(Data listing Opens)
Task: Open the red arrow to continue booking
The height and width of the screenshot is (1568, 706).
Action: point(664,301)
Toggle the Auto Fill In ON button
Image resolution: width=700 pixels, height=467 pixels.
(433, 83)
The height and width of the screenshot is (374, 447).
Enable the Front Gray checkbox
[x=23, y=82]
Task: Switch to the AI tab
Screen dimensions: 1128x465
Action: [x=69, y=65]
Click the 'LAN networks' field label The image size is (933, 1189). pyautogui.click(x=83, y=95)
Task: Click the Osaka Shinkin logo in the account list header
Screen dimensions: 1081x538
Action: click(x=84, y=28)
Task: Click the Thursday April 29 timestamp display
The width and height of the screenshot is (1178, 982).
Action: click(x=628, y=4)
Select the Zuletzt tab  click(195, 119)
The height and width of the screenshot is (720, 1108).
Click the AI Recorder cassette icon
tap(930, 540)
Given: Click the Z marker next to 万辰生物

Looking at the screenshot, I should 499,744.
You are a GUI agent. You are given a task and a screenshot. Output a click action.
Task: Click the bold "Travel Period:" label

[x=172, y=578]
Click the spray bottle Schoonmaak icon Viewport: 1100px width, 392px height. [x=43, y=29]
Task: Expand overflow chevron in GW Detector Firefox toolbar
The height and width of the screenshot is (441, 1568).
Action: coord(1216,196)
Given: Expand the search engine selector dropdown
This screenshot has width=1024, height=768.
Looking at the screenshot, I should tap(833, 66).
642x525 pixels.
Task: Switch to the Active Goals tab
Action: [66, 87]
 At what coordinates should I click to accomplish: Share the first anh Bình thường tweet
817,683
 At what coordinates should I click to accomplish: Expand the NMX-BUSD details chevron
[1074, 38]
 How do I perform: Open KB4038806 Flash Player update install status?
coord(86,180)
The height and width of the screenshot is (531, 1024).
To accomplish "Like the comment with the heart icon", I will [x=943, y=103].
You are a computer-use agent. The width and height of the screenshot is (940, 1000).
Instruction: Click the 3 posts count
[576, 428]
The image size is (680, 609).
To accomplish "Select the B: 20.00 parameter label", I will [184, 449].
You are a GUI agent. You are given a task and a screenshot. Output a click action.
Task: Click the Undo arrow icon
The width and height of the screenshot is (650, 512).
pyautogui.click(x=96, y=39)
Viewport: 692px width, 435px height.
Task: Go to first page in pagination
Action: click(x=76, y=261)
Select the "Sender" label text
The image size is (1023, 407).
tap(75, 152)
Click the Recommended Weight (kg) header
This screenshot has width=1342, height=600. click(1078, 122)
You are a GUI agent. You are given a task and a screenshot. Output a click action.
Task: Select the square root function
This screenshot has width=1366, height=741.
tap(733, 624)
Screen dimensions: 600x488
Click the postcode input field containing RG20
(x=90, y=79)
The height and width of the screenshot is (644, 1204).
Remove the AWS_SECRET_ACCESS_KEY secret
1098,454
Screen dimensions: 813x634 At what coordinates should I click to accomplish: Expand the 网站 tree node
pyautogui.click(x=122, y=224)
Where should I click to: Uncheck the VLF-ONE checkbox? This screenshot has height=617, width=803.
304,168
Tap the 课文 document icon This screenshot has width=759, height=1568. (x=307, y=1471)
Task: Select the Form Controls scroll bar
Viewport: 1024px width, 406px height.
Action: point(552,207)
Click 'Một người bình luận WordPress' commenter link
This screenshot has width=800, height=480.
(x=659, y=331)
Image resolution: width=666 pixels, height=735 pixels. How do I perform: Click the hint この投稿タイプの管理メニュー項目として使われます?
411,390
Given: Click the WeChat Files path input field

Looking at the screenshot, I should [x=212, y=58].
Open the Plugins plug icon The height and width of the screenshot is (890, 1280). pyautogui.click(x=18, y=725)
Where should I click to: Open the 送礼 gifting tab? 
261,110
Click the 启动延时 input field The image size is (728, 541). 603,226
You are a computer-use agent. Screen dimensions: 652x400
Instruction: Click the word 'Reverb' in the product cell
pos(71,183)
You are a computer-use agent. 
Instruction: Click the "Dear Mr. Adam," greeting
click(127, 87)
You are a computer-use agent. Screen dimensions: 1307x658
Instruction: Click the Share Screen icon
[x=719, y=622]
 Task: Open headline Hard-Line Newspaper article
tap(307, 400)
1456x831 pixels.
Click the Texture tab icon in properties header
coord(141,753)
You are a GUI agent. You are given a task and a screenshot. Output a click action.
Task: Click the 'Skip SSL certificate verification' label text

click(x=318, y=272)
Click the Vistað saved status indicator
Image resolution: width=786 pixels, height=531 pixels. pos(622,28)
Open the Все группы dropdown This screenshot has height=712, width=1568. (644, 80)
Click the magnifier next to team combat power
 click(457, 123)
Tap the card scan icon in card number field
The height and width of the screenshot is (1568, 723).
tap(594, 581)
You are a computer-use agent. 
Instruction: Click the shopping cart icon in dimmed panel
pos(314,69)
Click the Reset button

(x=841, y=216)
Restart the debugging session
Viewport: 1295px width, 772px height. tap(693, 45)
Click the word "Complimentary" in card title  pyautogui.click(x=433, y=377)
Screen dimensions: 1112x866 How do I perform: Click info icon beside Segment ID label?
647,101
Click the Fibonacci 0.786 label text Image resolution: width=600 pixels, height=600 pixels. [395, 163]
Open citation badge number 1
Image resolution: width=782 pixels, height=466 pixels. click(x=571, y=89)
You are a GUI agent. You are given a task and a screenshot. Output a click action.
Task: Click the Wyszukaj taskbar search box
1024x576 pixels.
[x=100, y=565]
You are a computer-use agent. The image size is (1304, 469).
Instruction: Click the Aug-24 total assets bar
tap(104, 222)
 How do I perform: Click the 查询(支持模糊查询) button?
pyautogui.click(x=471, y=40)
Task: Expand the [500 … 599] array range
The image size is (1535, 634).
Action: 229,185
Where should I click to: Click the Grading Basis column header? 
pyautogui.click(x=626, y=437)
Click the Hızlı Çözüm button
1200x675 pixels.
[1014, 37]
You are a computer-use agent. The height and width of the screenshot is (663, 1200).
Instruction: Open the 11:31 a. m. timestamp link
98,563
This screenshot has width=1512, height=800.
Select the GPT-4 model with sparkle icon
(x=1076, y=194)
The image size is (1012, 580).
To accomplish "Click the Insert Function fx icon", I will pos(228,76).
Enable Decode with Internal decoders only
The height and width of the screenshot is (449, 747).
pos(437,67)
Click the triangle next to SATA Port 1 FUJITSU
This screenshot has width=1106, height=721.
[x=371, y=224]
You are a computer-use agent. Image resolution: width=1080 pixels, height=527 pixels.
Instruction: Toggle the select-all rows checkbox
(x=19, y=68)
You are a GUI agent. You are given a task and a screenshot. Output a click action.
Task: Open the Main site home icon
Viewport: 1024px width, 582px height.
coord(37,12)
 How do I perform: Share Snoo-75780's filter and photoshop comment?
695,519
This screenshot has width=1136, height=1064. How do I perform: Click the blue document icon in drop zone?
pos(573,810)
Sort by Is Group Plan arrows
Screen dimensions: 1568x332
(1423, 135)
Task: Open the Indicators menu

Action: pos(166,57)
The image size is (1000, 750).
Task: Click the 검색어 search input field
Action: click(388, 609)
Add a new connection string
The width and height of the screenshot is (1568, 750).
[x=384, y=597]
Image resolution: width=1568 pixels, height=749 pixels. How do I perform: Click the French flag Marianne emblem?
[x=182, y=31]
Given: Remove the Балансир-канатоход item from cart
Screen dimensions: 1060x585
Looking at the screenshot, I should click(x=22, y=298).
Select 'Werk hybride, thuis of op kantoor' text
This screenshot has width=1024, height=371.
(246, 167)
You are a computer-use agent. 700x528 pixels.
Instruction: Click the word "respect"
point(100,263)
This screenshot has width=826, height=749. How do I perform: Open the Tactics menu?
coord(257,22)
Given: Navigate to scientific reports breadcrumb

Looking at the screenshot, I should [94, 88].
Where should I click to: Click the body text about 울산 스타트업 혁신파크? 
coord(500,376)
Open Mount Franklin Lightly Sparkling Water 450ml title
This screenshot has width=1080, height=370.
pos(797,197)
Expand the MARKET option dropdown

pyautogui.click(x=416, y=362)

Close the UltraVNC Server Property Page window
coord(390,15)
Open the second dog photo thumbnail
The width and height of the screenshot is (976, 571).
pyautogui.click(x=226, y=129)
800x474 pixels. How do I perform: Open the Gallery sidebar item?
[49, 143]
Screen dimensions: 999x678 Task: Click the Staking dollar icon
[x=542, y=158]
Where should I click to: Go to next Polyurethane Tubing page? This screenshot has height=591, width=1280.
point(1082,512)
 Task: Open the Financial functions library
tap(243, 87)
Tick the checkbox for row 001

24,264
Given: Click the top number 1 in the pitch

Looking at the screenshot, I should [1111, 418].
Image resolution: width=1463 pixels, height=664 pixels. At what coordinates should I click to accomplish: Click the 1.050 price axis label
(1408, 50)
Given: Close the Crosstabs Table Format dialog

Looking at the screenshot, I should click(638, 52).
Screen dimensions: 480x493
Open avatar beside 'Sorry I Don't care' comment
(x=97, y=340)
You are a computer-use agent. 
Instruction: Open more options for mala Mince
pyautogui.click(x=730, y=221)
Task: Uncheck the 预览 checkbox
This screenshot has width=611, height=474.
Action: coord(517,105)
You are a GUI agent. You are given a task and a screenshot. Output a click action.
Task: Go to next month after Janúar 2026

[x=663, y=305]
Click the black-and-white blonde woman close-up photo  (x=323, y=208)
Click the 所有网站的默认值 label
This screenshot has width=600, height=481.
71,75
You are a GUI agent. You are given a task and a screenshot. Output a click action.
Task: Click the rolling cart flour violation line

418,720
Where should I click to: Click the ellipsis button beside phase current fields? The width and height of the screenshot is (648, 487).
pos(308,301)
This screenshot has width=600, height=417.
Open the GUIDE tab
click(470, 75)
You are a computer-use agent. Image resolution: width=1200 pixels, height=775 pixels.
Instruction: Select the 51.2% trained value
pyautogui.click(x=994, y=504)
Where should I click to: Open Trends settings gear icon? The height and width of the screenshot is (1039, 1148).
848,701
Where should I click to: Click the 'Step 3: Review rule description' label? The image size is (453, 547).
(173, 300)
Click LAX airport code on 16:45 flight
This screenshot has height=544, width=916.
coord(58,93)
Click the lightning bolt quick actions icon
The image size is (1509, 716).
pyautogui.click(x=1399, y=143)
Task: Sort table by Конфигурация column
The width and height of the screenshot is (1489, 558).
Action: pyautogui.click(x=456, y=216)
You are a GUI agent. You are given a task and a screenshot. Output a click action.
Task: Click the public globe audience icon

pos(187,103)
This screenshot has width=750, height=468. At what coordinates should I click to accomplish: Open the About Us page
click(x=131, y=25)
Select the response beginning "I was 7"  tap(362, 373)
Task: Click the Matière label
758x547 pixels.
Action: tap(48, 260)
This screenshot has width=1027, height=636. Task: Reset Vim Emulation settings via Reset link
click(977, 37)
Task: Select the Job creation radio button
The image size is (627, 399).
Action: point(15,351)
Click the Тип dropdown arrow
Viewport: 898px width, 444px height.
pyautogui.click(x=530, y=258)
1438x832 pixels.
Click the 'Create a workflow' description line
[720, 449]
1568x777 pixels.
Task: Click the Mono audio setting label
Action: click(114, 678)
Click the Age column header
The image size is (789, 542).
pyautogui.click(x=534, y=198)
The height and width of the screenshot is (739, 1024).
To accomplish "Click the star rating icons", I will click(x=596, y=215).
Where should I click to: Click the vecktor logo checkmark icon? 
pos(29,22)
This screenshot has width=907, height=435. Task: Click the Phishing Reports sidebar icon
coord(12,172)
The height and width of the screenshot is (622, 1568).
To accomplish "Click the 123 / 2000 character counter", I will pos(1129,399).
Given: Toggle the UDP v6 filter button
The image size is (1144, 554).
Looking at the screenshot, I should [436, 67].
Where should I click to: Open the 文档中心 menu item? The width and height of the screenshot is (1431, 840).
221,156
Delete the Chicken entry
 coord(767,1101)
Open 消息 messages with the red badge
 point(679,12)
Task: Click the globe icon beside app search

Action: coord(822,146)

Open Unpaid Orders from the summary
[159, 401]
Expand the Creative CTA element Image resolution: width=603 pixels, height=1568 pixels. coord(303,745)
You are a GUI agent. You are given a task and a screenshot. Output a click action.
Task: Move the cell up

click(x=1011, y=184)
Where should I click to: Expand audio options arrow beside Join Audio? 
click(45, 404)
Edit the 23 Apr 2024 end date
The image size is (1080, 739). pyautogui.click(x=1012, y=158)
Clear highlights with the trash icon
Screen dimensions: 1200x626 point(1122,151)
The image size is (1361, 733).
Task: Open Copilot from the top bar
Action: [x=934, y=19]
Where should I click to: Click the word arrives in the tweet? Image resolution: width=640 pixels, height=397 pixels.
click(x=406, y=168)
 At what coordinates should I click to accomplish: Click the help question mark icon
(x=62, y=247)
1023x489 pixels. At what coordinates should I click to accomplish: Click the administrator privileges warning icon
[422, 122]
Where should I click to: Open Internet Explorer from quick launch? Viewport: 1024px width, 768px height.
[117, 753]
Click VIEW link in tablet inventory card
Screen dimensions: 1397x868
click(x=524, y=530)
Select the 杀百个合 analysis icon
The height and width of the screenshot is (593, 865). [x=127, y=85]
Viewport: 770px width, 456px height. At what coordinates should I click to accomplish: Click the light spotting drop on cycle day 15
(Data listing Closes)
▶ [Task objective]
Look through the entries and copy every line in which the string "will" appears.

▶ [Expected answer]
To accomplish "Like the comment with the heart icon", I will [x=943, y=103].
To accomplish "Select the B: 20.00 parameter label", I will [184, 449].
To accomplish "Click the Insert Function fx icon", I will pos(228,76).
To accomplish "Click the star rating icons", I will click(x=596, y=215).
To accomplish "Click the 123 / 2000 character counter", I will pos(1129,399).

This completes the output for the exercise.